# [WORK ITEM]
Write out the entries exactly. None of the pictures should appear in the copy.
========
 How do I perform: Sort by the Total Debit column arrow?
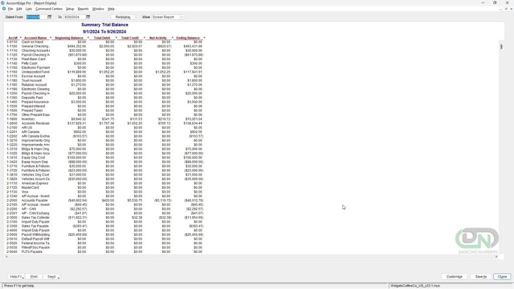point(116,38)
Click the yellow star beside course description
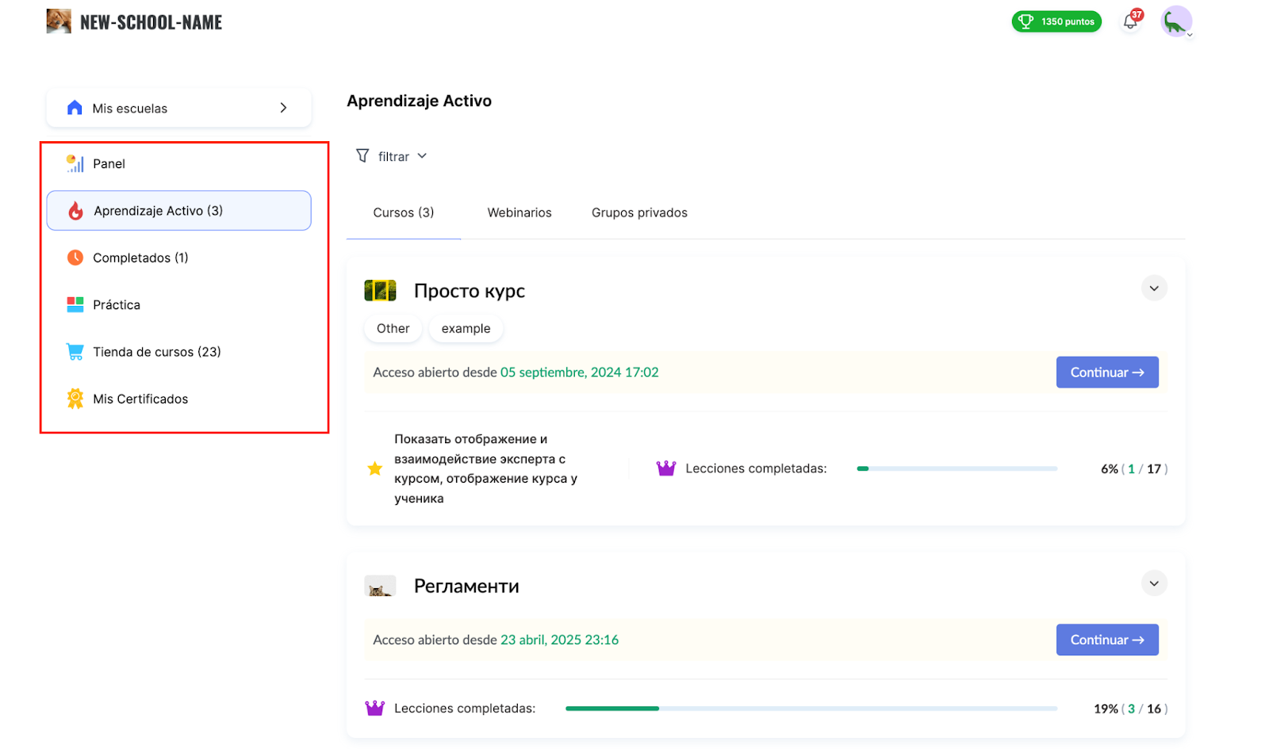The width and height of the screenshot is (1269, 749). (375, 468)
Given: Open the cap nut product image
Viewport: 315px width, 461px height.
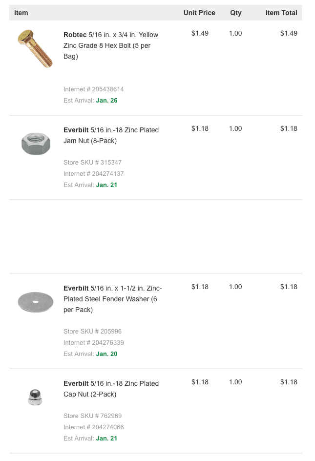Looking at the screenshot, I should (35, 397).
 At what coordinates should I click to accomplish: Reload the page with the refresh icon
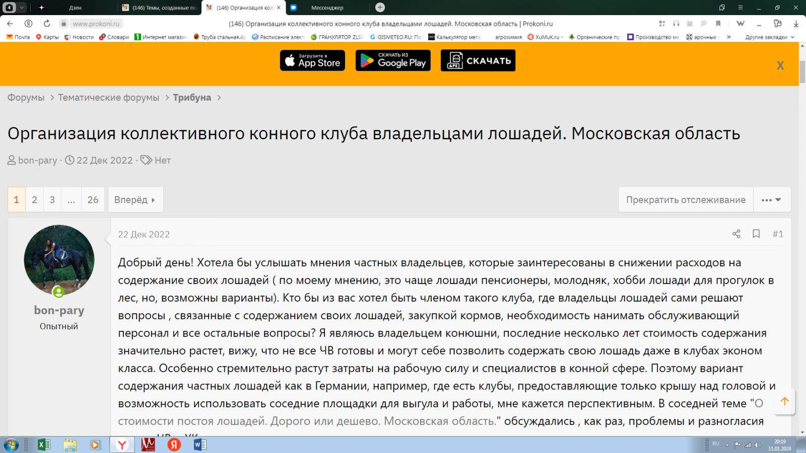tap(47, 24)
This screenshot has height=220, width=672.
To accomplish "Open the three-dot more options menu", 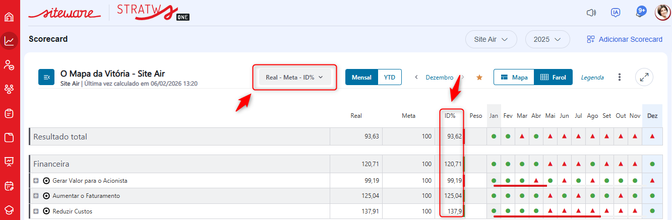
========
# [RESULT OF THE EXERCISE]
 How do I perform: Sort by the Total Debit column arrow?
point(116,38)
Click the yellow star beside course description
The width and height of the screenshot is (1269, 749). (375, 468)
Given: Open the cap nut product image
Viewport: 315px width, 461px height.
Looking at the screenshot, I should (35, 397).
 At what coordinates should I click to accomplish: Reload the page with the refresh icon
tap(47, 24)
This screenshot has height=220, width=672.
To accomplish "Open the three-dot more options menu", 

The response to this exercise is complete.